═════ MATERIAL TO PROCESS

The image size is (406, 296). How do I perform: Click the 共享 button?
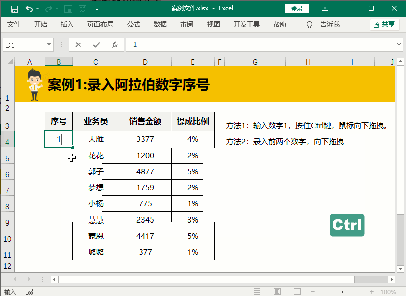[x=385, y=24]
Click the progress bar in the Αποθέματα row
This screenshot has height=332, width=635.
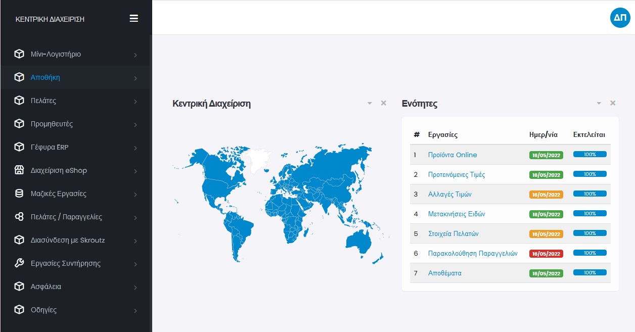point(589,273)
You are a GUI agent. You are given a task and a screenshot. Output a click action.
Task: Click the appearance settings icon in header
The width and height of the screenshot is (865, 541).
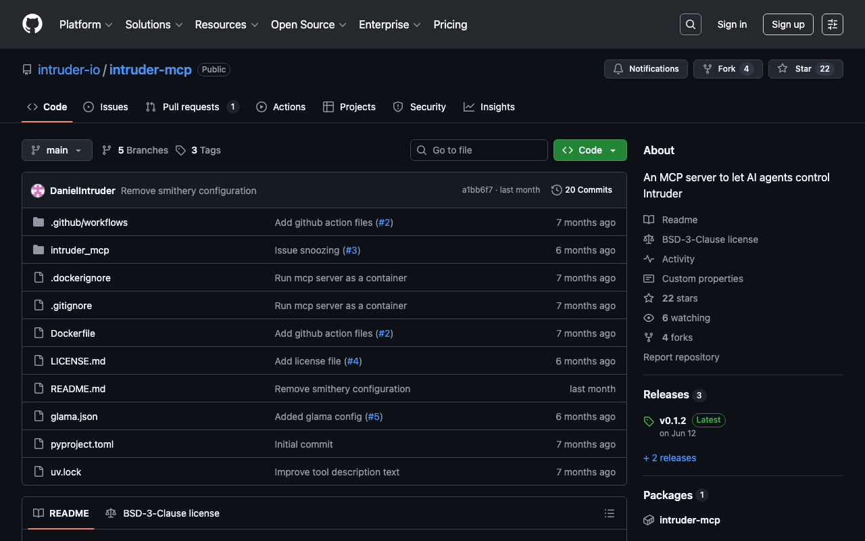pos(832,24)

══════════
═════ MATERIAL TO PROCESS

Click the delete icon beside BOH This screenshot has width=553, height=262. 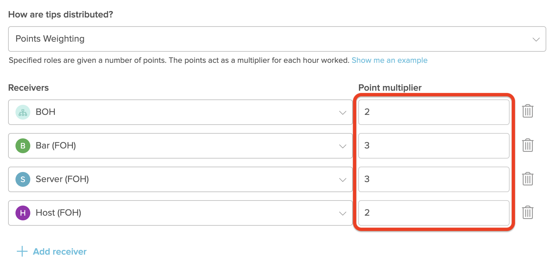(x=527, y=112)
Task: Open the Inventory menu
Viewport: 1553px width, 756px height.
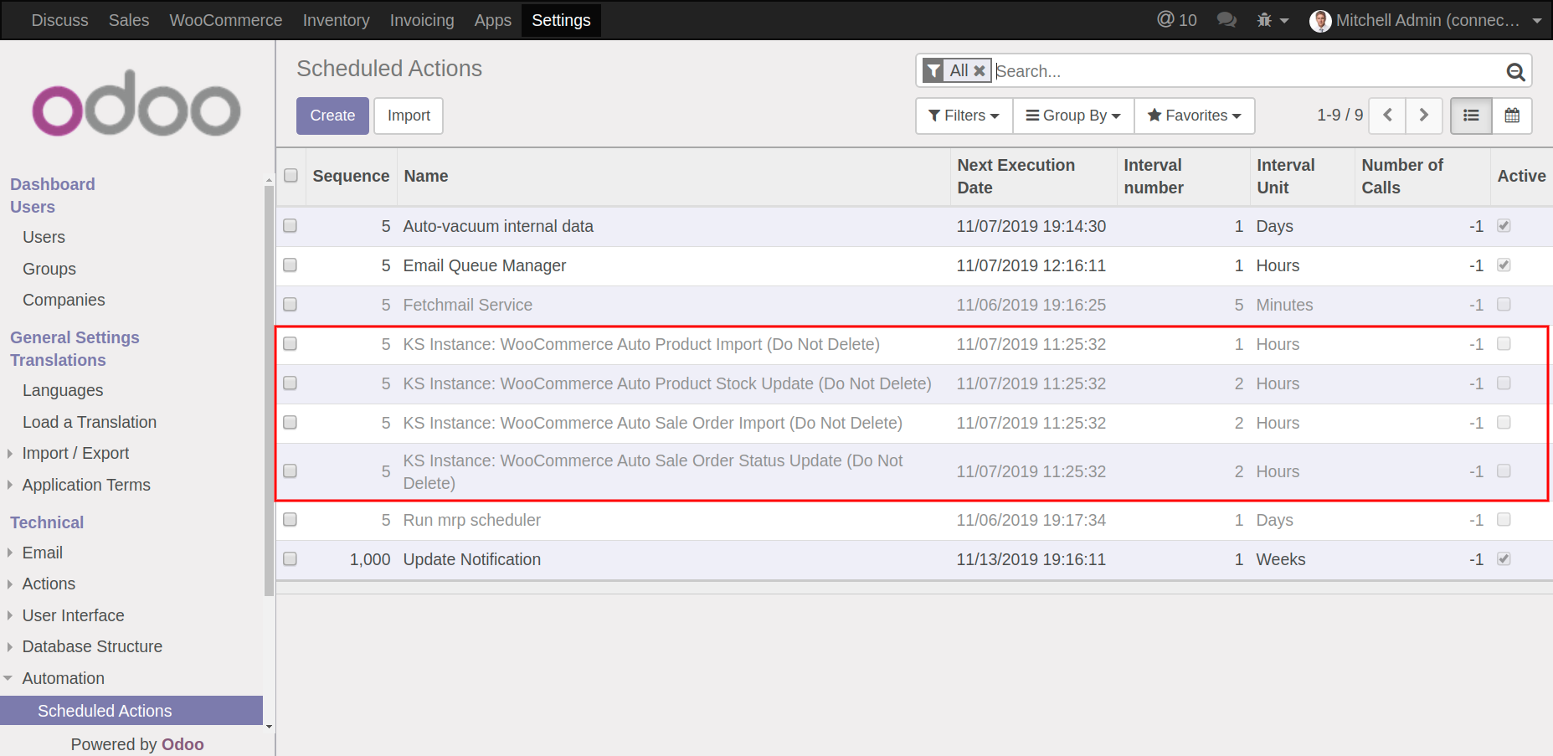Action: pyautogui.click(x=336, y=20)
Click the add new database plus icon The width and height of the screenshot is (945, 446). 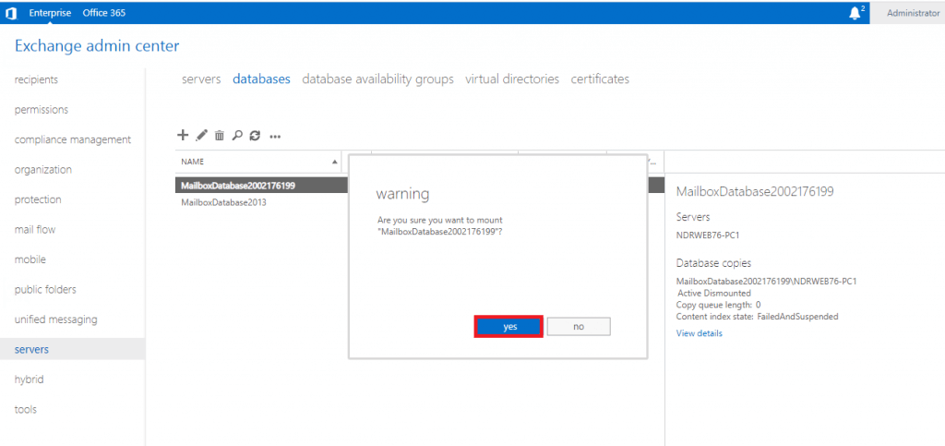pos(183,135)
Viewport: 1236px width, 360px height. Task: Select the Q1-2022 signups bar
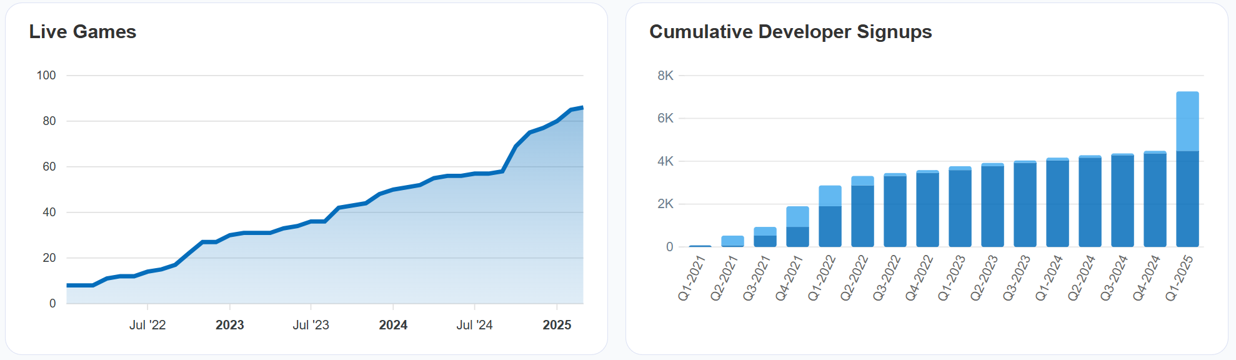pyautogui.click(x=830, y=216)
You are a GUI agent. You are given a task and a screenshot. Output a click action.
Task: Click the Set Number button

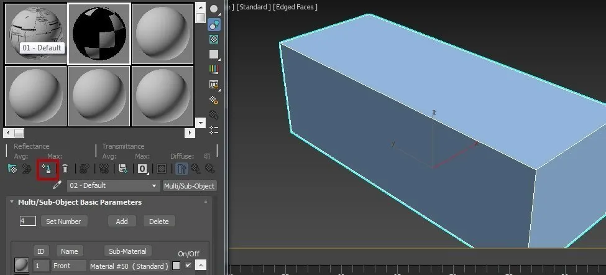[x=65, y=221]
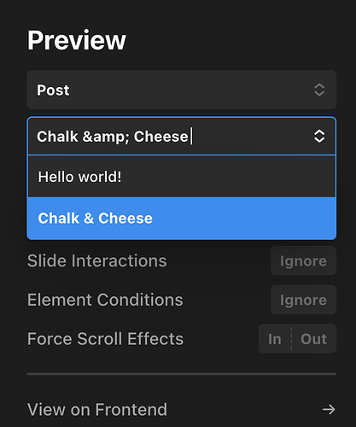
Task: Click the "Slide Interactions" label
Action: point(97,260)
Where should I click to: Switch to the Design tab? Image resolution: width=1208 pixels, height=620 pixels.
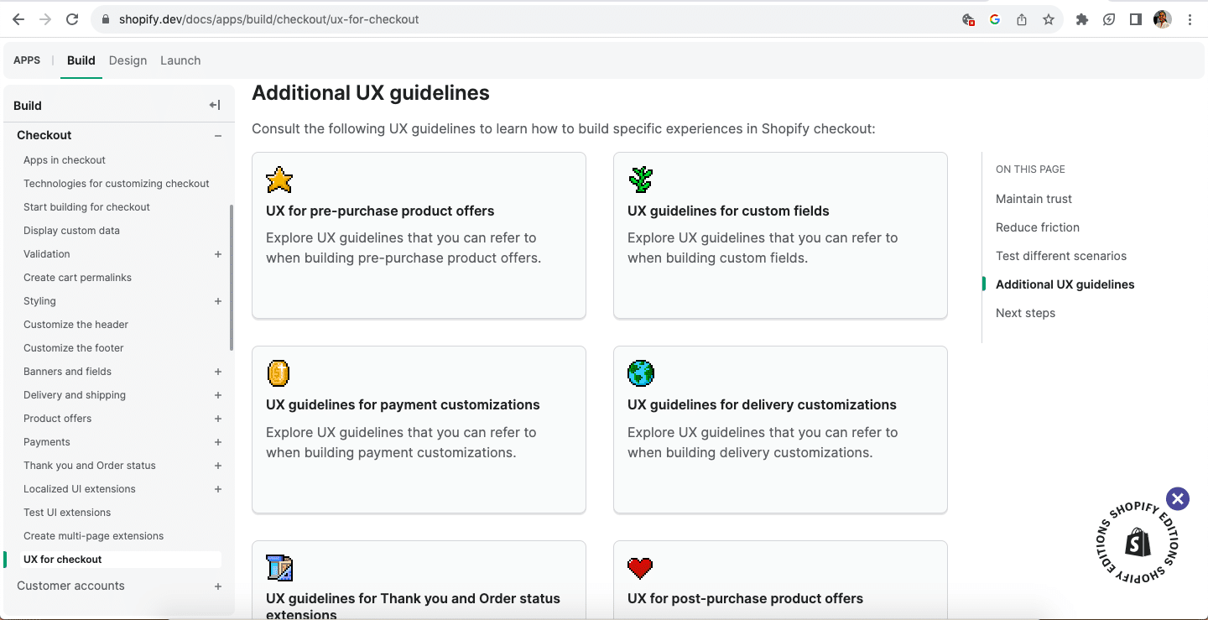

══════════

* **GIVEN INSTRUCTION**: Write out the items from the line with "The image size" up to and including the line with "point(589,273)", leaving the pictures out.

* **SOLUTION TO THIS PROBLEM**:
The image size is (406, 296). How do I perform: Click the 共享 button?
[x=385, y=24]
Click the progress bar in the Αποθέματα row
This screenshot has height=332, width=635.
point(589,273)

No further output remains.